The Cão da Serra de Aires is a herding dog from the Serra de Aires, a mountain range near Monforte in the Alentejo. The breed is nicknamed the "cão macaco" (monkey dog) for its furry face and spunky attitude.
The Cão de Castro Laboreiro, is a livestock watchdog type, hailing from Castro Laboreiro in the northern central mountains of Portugal. In fact, the rocky town of Castro Laboreiro is near the Peneda-Gerês National Park. The modern dog is descended from an ancient Molosser breed, which worked with livestock herders in the mountains, defending animals against wolves and other predators.
The Cão de Gado Transmontano or Transmontano Cattle Dog is a rare breed, bred and mostly found in the Trás-os-Montes and Alto Douro regions. The Cão de Gado works to flock and heard sheep, and protect them from wild Iberian wolves.
The Cão Fila de São Miguel is a Molosser breed from São Miguel Island in the Azores, The breed is used for working with cattle that are so common on the island.

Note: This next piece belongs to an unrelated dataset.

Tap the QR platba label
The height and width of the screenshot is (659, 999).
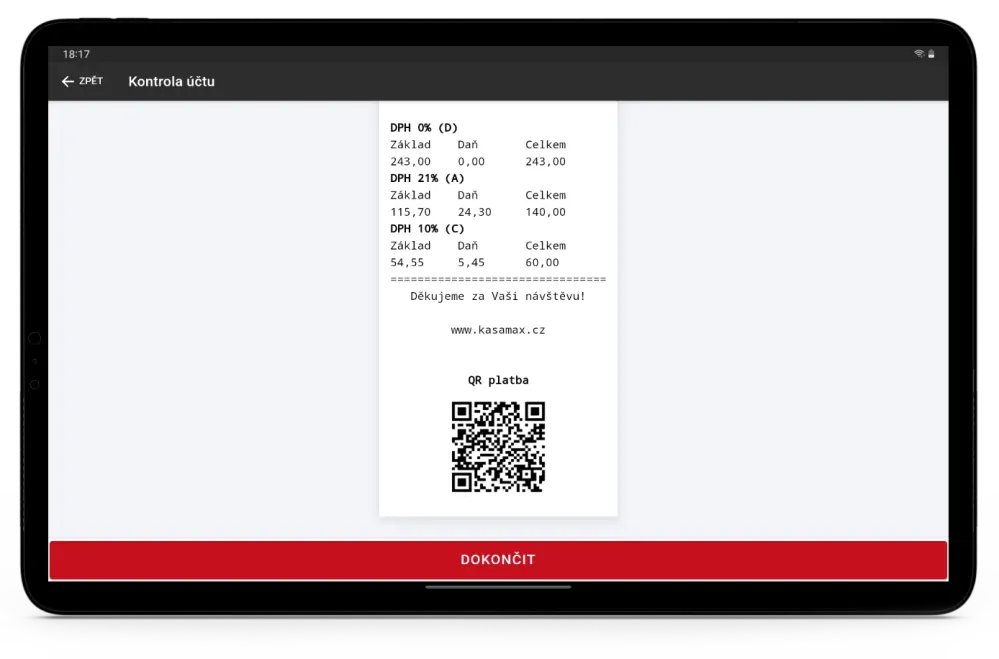498,380
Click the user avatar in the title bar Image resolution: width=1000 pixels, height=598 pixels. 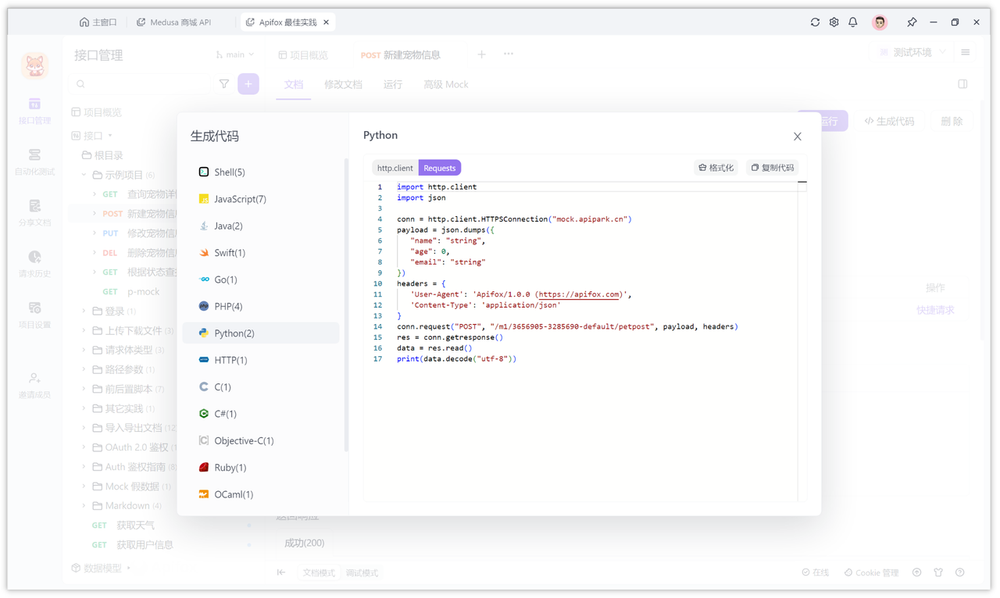click(x=879, y=22)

The Portuguese Podengo is an ancient hound breed that comes in free sizes: small- Pequeno, medium- Medio and large- Grande. Their coats are either short or long. The breed dates back to the 5th century and has an average lifespan of 15 to17 years. Bred as hunting dogs, the Podengo hunt in a pack.
The Perdigueiro Português is a hunting dog, used for partridge hunting. A pointer, this breed comes from ancient Iberian hunters. For a thousand years, this dog has had a square head, a marked stop, and triangular ears.
The Cão de Água became famous when Bo joined the first family under President Obama. Called the Portuguese Water Dog outside its home of the Algarve, the breed helped to herd fish into nets, find lost tackle and broken nets, and swam like couriers from boat to boat. The dog was the faithful companion of Portuguese cod fisherman on the waters of the North Atlantic.
The Rafeiro do Alentejo is sometimes called a Portuguese Mastiff. This large breed watches livestock on the plains of the Alentejo. The Rafeiro is related to Molossers from Central Asia. The dog’s ancestors may have come to Portugal with the Romans and may be related to the Tibetan Mastiff.
The Cão de Fila da Terceira is a Mastiff is a sturdy dog that hails from Terceira Island, in the Azores. It bloodlines include the Cão Fila de São Miguel, Spanish and English mastiffs as well as bulldogs. Locals say the breed gained popularity with the pirates of the region. In the 19th century the breed, nicknamed rabo torto, hit is peak.